**THE DATA:**

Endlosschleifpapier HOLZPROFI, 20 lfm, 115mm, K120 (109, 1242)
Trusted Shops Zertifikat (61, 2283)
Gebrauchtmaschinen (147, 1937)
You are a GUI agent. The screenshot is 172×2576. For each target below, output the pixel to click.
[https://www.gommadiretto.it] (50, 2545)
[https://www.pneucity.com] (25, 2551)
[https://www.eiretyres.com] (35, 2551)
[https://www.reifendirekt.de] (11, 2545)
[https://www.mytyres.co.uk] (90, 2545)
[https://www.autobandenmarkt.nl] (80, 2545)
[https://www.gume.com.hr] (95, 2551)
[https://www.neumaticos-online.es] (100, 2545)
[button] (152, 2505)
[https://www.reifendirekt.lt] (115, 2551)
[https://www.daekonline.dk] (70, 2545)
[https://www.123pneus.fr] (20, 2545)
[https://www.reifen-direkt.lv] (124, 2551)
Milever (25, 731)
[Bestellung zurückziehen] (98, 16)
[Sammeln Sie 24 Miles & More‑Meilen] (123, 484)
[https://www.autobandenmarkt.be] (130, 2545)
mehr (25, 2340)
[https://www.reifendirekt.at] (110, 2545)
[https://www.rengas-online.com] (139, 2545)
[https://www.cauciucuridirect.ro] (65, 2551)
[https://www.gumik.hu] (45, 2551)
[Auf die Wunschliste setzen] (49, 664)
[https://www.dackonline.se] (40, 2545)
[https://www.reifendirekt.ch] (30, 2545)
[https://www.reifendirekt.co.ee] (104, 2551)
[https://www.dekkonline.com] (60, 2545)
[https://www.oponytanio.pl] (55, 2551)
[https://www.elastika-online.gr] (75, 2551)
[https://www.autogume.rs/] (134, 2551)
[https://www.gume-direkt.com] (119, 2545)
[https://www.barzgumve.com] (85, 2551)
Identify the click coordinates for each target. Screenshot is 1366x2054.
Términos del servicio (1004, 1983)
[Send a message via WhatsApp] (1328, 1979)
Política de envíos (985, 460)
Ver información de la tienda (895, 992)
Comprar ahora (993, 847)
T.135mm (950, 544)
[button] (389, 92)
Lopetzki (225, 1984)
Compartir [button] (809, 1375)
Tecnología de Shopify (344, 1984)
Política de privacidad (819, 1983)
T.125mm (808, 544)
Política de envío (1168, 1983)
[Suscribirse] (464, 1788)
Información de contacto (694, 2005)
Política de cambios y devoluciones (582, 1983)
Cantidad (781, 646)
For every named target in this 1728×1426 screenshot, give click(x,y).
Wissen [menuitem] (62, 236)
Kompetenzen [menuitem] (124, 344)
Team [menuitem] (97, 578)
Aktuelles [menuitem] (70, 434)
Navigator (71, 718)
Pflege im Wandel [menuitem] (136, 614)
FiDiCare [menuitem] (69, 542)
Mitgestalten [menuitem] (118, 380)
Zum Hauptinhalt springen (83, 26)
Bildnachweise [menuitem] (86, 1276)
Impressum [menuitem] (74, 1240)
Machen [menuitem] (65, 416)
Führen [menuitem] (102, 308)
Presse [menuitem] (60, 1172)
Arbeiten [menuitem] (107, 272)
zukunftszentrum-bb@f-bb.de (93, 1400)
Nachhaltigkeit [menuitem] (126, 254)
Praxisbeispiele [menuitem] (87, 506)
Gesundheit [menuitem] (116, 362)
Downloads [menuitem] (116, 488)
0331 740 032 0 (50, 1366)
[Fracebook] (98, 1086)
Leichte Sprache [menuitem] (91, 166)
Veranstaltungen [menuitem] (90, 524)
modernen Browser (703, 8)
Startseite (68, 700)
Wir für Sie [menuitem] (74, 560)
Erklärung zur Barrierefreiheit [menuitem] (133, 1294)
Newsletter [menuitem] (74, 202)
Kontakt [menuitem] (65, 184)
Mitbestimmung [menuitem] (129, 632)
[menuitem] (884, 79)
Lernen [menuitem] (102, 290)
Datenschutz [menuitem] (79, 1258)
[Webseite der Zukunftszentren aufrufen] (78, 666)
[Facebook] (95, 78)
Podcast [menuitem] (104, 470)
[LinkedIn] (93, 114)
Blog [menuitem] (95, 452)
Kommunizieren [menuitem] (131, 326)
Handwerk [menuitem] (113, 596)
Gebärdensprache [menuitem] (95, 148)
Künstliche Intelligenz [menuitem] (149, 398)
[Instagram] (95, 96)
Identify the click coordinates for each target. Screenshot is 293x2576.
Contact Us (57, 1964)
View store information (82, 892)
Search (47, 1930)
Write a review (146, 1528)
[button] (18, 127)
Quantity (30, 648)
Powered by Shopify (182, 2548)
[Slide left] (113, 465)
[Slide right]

**WHAT IS EXPECTED:** Extract the whole listing, character for character.

**RESULT BELOW:**
Endlosschleifpapier HOLZPROFI, 20 lfm, 115mm, K120 (109, 1242)
Trusted Shops Zertifikat (61, 2283)
Gebrauchtmaschinen (147, 1937)
You are a GUI agent. The screenshot is 172×2576. For each target below, output the pixel to click.
[https://www.gommadiretto.it] (50, 2545)
[https://www.pneucity.com] (25, 2551)
[https://www.eiretyres.com] (35, 2551)
[https://www.reifendirekt.de] (11, 2545)
[https://www.mytyres.co.uk] (90, 2545)
[https://www.autobandenmarkt.nl] (80, 2545)
[https://www.gume.com.hr] (95, 2551)
[https://www.neumaticos-online.es] (100, 2545)
[button] (152, 2505)
[https://www.reifendirekt.lt] (115, 2551)
[https://www.daekonline.dk] (70, 2545)
[https://www.123pneus.fr] (20, 2545)
[https://www.reifen-direkt.lv] (124, 2551)
Milever (25, 731)
[Bestellung zurückziehen] (98, 16)
[Sammeln Sie 24 Miles & More‑Meilen] (123, 484)
[https://www.autobandenmarkt.be] (130, 2545)
mehr (25, 2340)
[https://www.reifendirekt.at] (110, 2545)
[https://www.rengas-online.com] (139, 2545)
[https://www.cauciucuridirect.ro] (65, 2551)
[https://www.gumik.hu] (45, 2551)
[Auf die Wunschliste setzen] (49, 664)
[https://www.dackonline.se] (40, 2545)
[https://www.reifendirekt.ch] (30, 2545)
[https://www.reifendirekt.co.ee] (104, 2551)
[https://www.dekkonline.com] (60, 2545)
[https://www.oponytanio.pl] (55, 2551)
[https://www.elastika-online.gr] (75, 2551)
[https://www.autogume.rs/] (134, 2551)
[https://www.gume-direkt.com] (119, 2545)
[https://www.barzgumve.com] (85, 2551)
Identify the click coordinates for each target. Screenshot is 1366x2054.
Términos del servicio (1004, 1983)
[Send a message via WhatsApp] (1328, 1979)
Política de envíos (985, 460)
Ver información de la tienda (895, 992)
Comprar ahora (993, 847)
T.135mm (950, 544)
[button] (389, 92)
Lopetzki (225, 1984)
Compartir [button] (809, 1375)
Tecnología de Shopify (344, 1984)
Política de privacidad (819, 1983)
T.125mm (808, 544)
Política de envío (1168, 1983)
[Suscribirse] (464, 1788)
Información de contacto (694, 2005)
Política de cambios y devoluciones (582, 1983)
Cantidad (781, 646)
For every named target in this 1728×1426 screenshot, give click(x,y).
Wissen [menuitem] (62, 236)
Kompetenzen [menuitem] (124, 344)
Team [menuitem] (97, 578)
Aktuelles [menuitem] (70, 434)
Navigator (71, 718)
Pflege im Wandel [menuitem] (136, 614)
FiDiCare [menuitem] (69, 542)
Mitgestalten [menuitem] (118, 380)
Zum Hauptinhalt springen (83, 26)
Bildnachweise [menuitem] (86, 1276)
Impressum [menuitem] (74, 1240)
Machen [menuitem] (65, 416)
Führen [menuitem] (102, 308)
Presse [menuitem] (60, 1172)
Arbeiten [menuitem] (107, 272)
zukunftszentrum-bb@f-bb.de (93, 1400)
Nachhaltigkeit [menuitem] (126, 254)
Praxisbeispiele [menuitem] (87, 506)
Gesundheit [menuitem] (116, 362)
Downloads [menuitem] (116, 488)
0331 740 032 0 (50, 1366)
[Fracebook] (98, 1086)
Leichte Sprache [menuitem] (91, 166)
Veranstaltungen [menuitem] (90, 524)
modernen Browser (703, 8)
Startseite (68, 700)
Wir für Sie [menuitem] (74, 560)
Erklärung zur Barrierefreiheit [menuitem] (133, 1294)
Newsletter [menuitem] (74, 202)
Kontakt [menuitem] (65, 184)
Mitbestimmung [menuitem] (129, 632)
[menuitem] (884, 79)
Lernen [menuitem] (102, 290)
Datenschutz [menuitem] (79, 1258)
[Webseite der Zukunftszentren aufrufen] (78, 666)
[Facebook] (95, 78)
Podcast [menuitem] (104, 470)
[LinkedIn] (93, 114)
Blog [menuitem] (95, 452)
Kommunizieren [menuitem] (131, 326)
Handwerk [menuitem] (113, 596)
Gebärdensprache [menuitem] (95, 148)
Künstliche Intelligenz [menuitem] (149, 398)
[Instagram] (95, 96)
Identify the click coordinates for each target. Screenshot is 293x2576.
Contact Us (57, 1964)
View store information (82, 892)
Search (47, 1930)
Write a review (146, 1528)
[button] (18, 127)
Quantity (30, 648)
Powered by Shopify (182, 2548)
[Slide left] (113, 465)
[Slide right]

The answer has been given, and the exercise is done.